Every line from the one with "The Briefing (1238, 67)" to the one with "About Us (1016, 652)", including those two, is to be copied exactly; all other lines of the entries below are left out.

(RECORDS FOR PROCESSING)
--------------------------------------------------
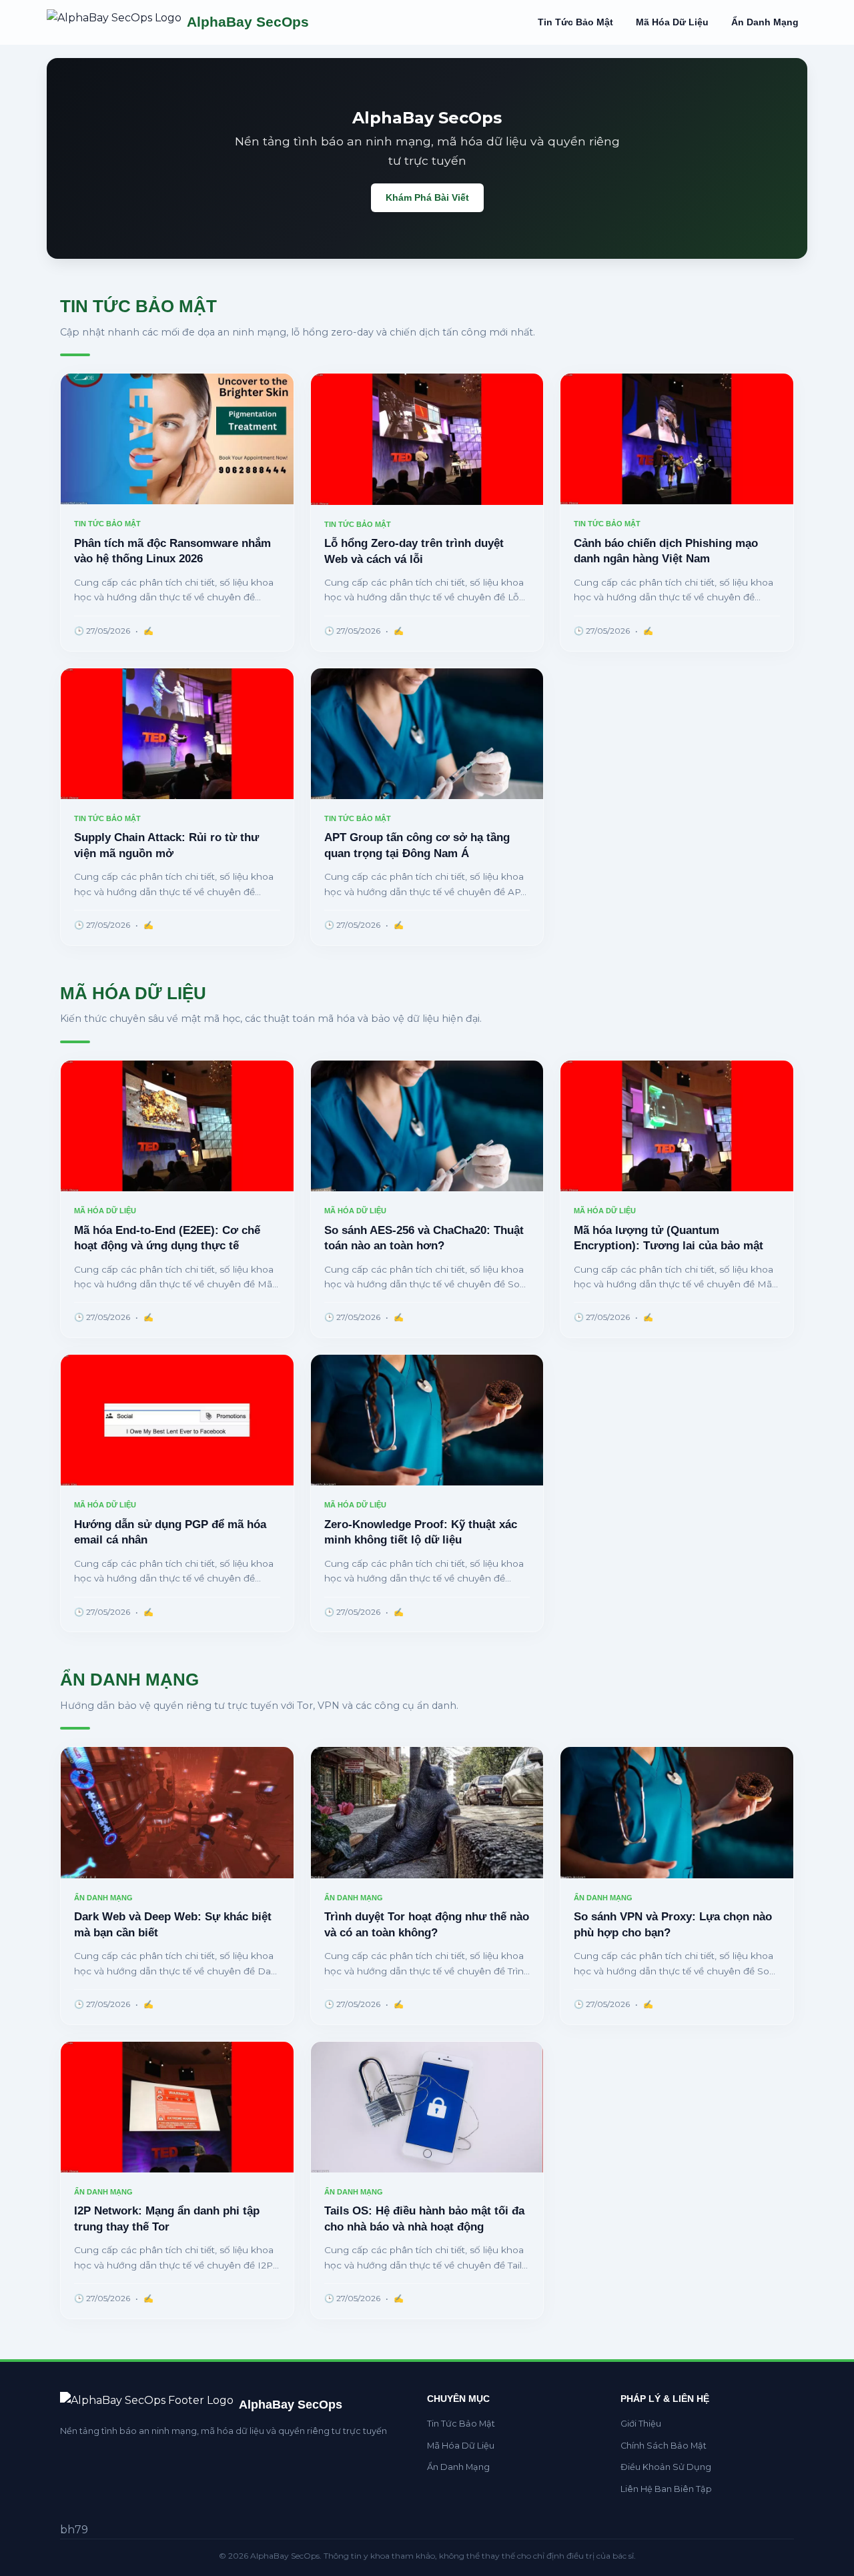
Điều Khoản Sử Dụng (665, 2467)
--------------------------------------------------
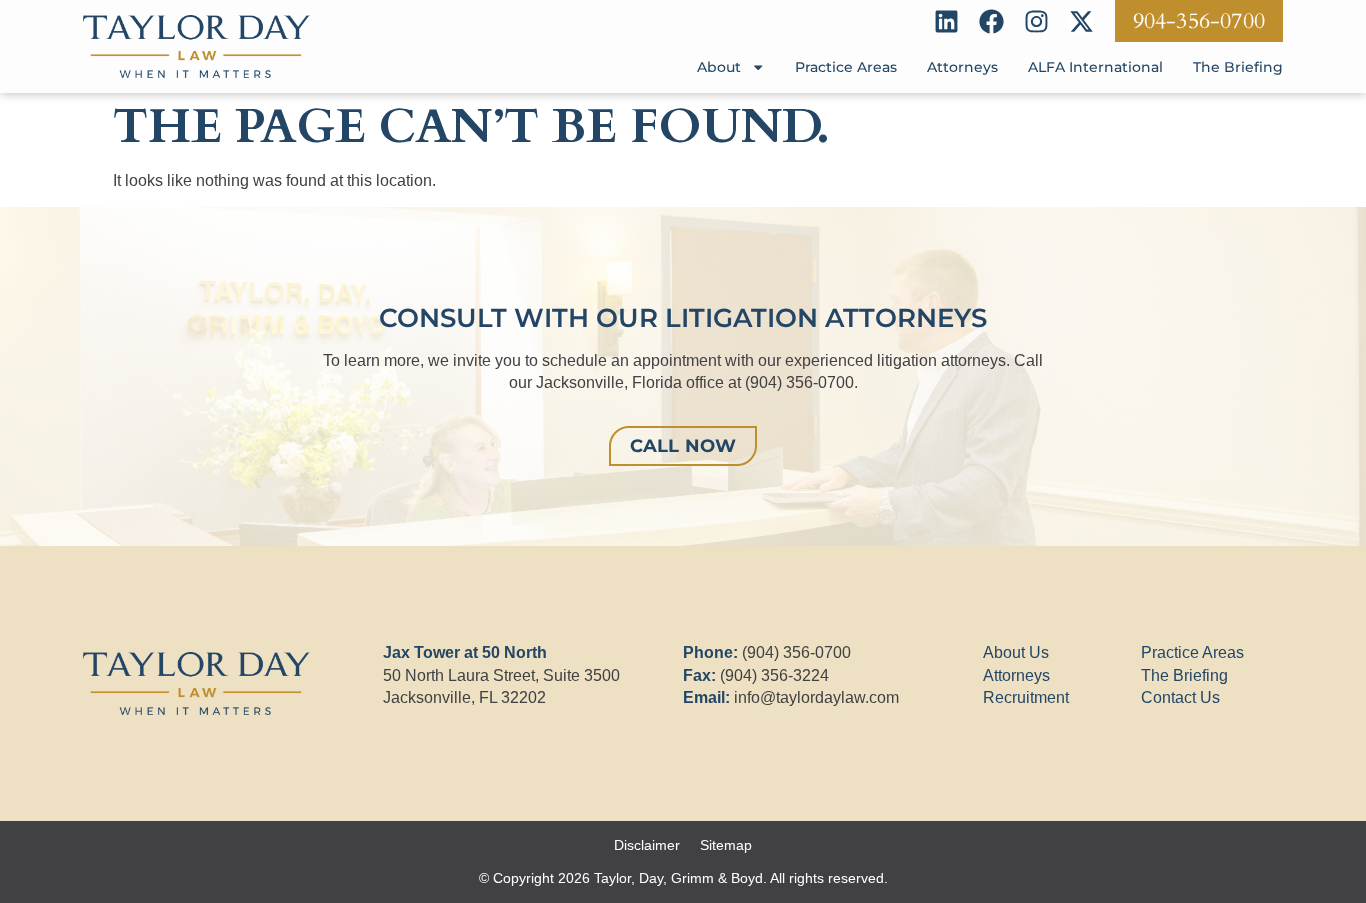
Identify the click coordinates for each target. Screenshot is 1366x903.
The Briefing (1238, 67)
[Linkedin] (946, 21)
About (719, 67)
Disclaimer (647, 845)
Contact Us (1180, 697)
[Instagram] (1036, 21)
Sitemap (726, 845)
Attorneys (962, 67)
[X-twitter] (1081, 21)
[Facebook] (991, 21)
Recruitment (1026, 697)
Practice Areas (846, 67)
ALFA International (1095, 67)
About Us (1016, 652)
--------------------------------------------------
(TASK RESPONSE)
The Briefing (1238, 67)
[Linkedin] (946, 21)
About (719, 67)
Disclaimer (647, 845)
Contact Us (1180, 697)
[Instagram] (1036, 21)
Sitemap (726, 845)
Attorneys (962, 67)
[X-twitter] (1081, 21)
[Facebook] (991, 21)
Recruitment (1026, 697)
Practice Areas (846, 67)
ALFA International (1095, 67)
About Us (1016, 652)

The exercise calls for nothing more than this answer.